What are Protected Rights? ** Contracting Out Ended 5th April 2012 **
Part of your National Insurance Contributions are used to pay for your Basic State Pension. In addition, some of your contributions used to also pay towards a second tier State Pension called the State Second Pension (S2P), it used to be known as SERPS (State Earnings Related Pension Scheme).
For most working employees therefore, they used to building up TWO state pensions. However, either via a private pension or your company pension if you had one, you could elect to 'contract out' of the State System just for this second tier pension and have it paid into your own pension. This is where your 'protected rights' came in.
Contracting out of The State Second Pension via an appropriate Personal Pension or Stakeholder Pension and for some money purchase company pension schemes was and generally still is known as 'Protected Rights'. Your 'protected rights' rules are detailed on this page.
Whenever National Insurance rebates have been received into investment linked pensions, they are called Protected Rights and are built up separately from any other contributions made to the scheme.

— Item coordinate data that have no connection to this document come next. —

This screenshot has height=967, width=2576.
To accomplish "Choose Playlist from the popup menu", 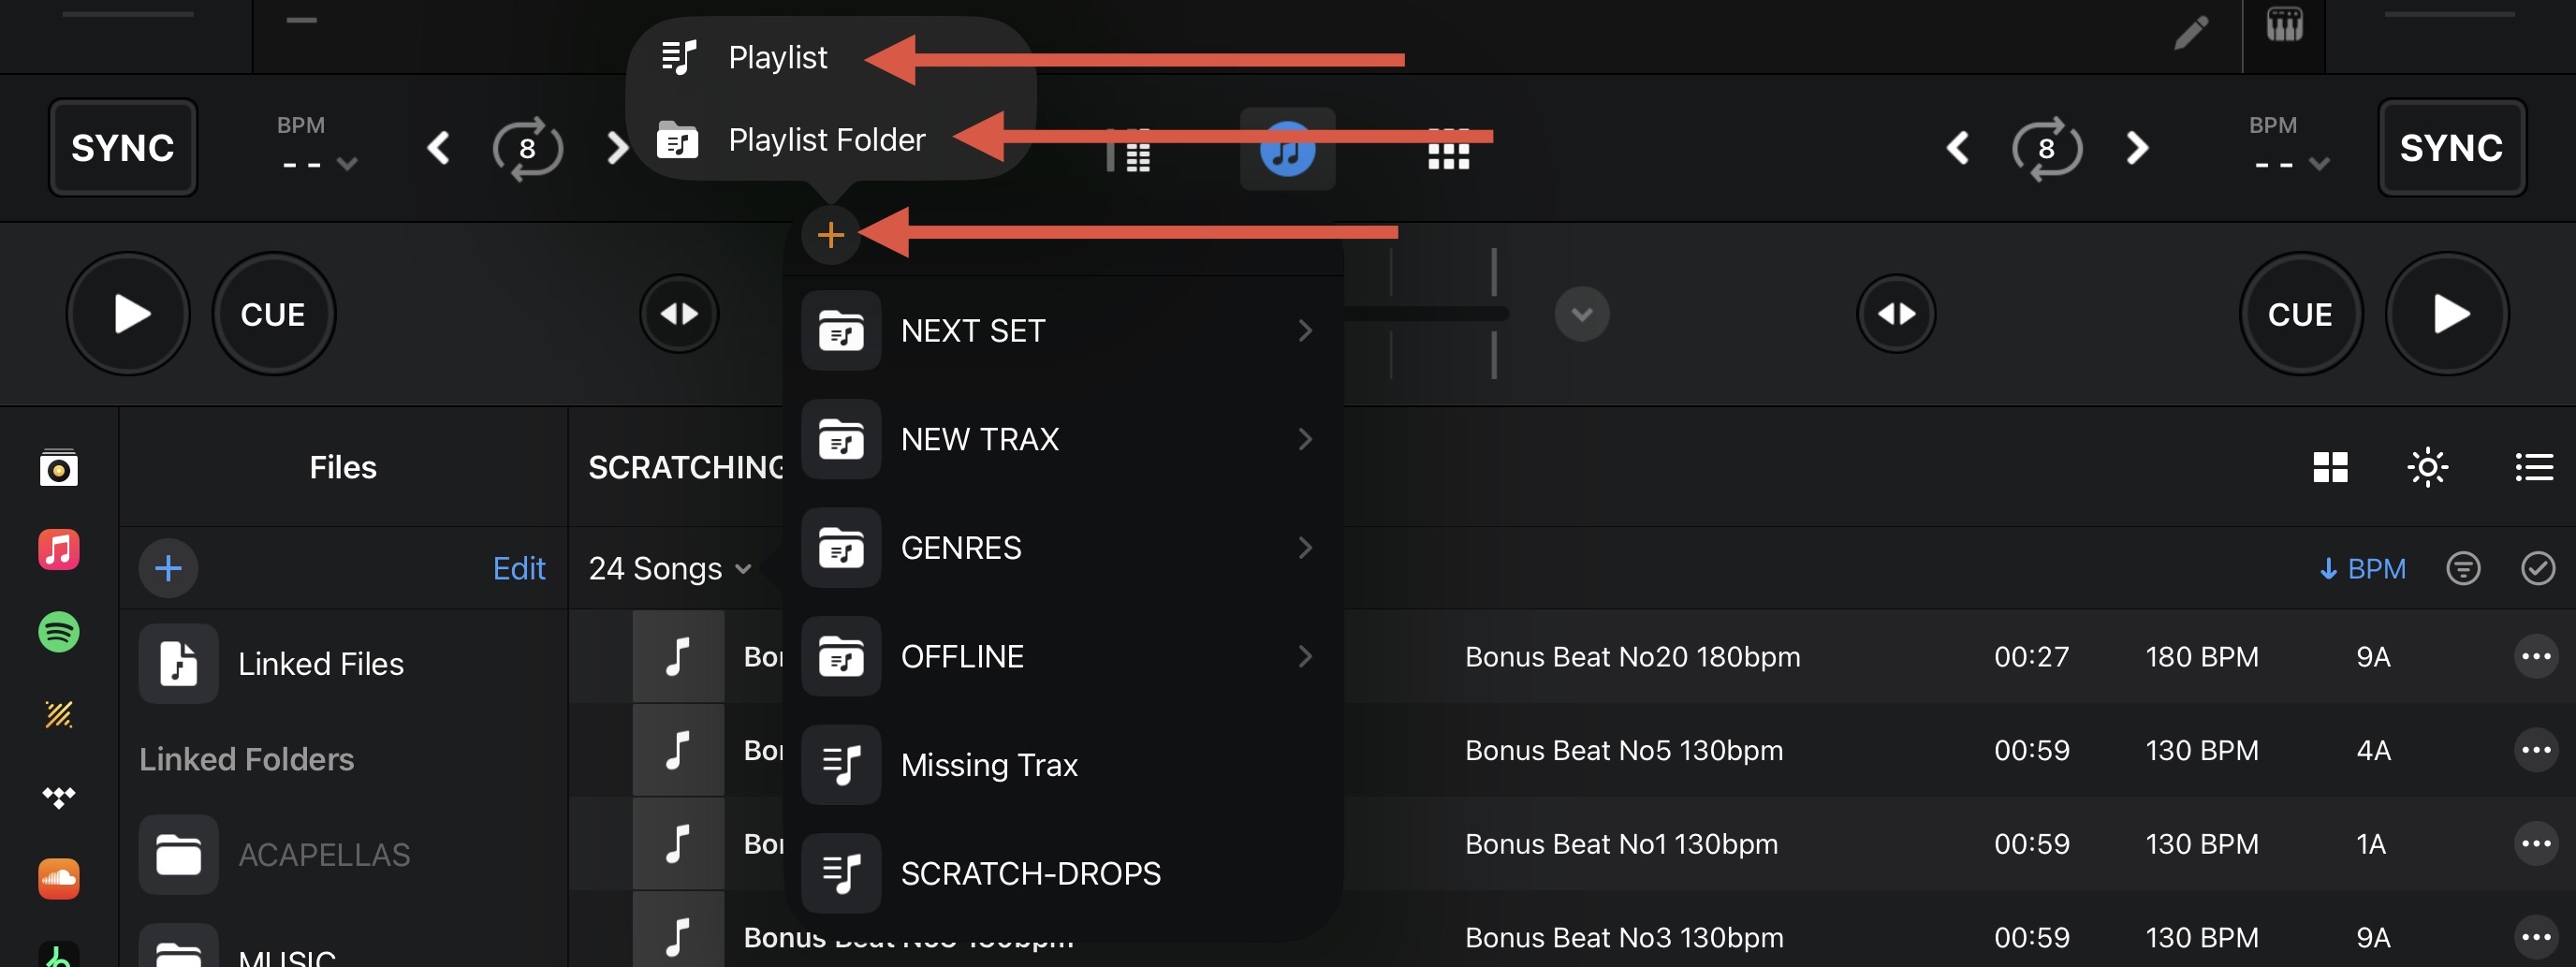I will tap(777, 58).
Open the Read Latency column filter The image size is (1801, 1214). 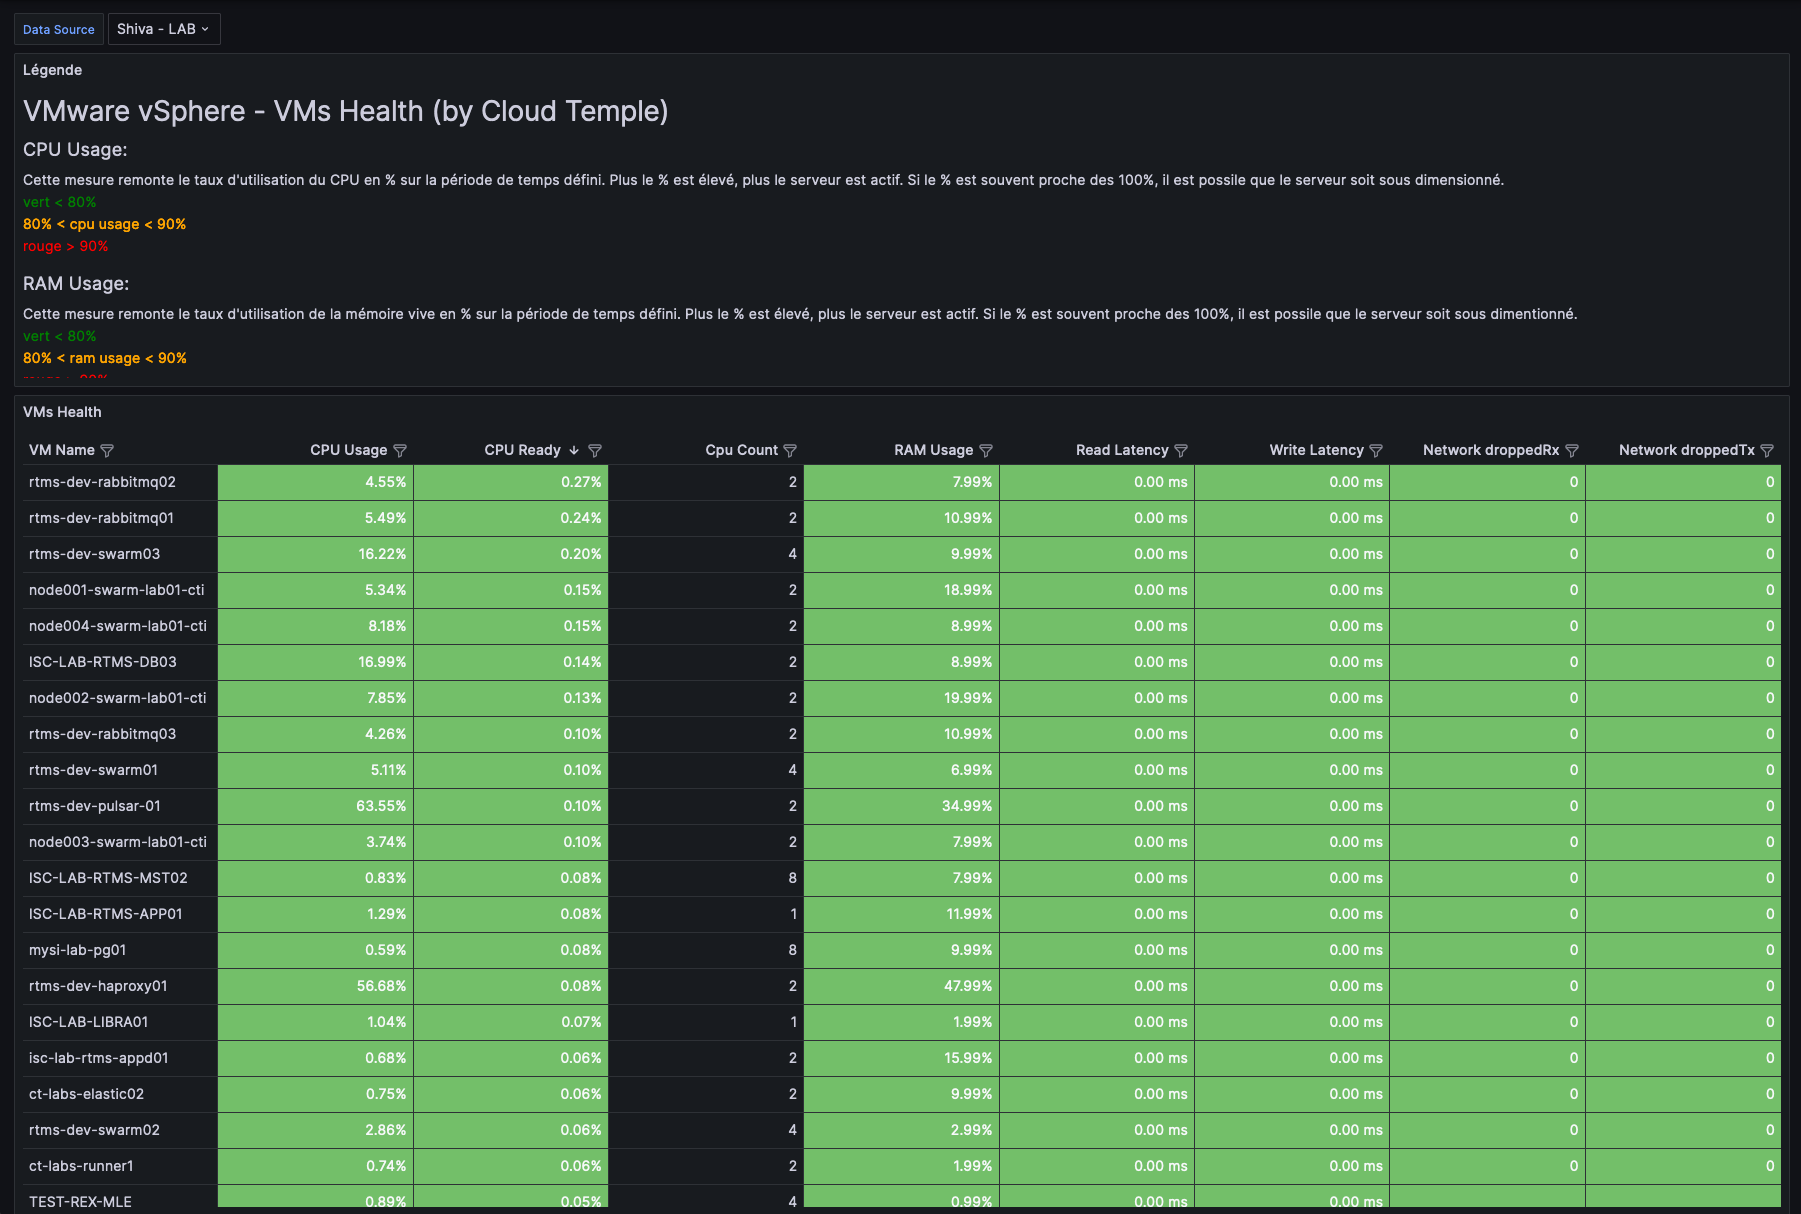[x=1181, y=451]
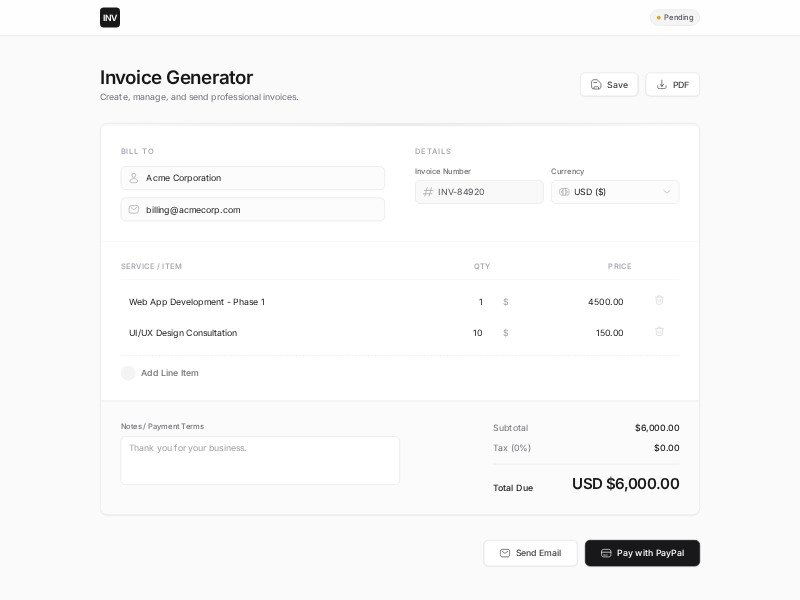The image size is (800, 600).
Task: Edit the quantity for Web App Development
Action: [470, 302]
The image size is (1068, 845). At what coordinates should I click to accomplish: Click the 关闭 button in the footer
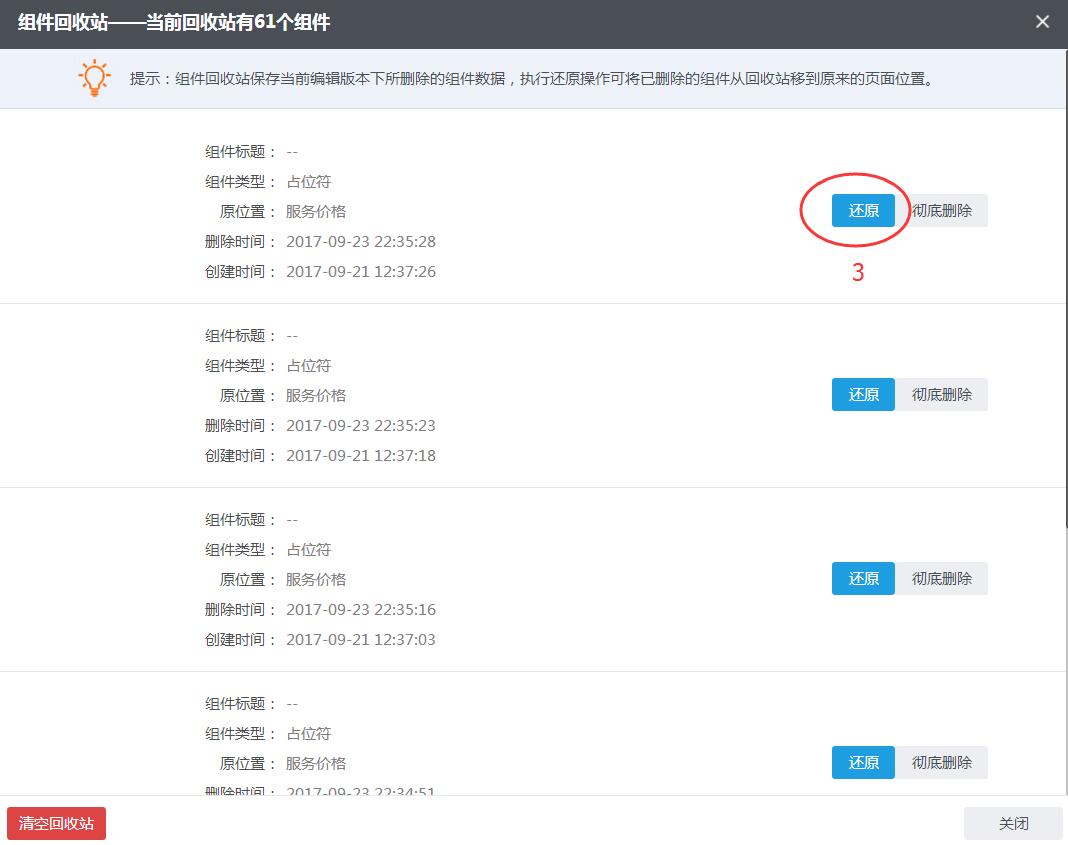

Protected Rights were not allowed to be converted into a tax free cash and a pension income before 6 April 2006, you could only receive an income but Pension Simplification laws now allow people to receive a tax free lump sum up to 25% of the fund value with the balance buying an income.
Pension Income Increases
When Protected Rights funds were converted into your pension income they used to have to be linked to increases in the Retail Prices Index but capped at:
- 3% a year if the rebates received related to earnings prior to 5th April 1997
- 5% a year if the rebates received related to earnings after 5th April 1997
Under Pension Simplification Laws you now do not have to purchase an increasing income.
Death and Protected Rights
On death after the Protected Rights pension was taken by the member, the pension it provided must continue at half rate (50%) to the member's spouse (as long as they have children or are over the age of 45).
On death before the Protected Rights pension is taken by the member, the whole of the Protected Rights fund has to provide a pension income for a surviving spouse or civil partners.
If there is no surviving spouse or partner, the Protected Rights fund can be paid as a lump sum to the estate of the member if it was not being paid as an income before death of the member.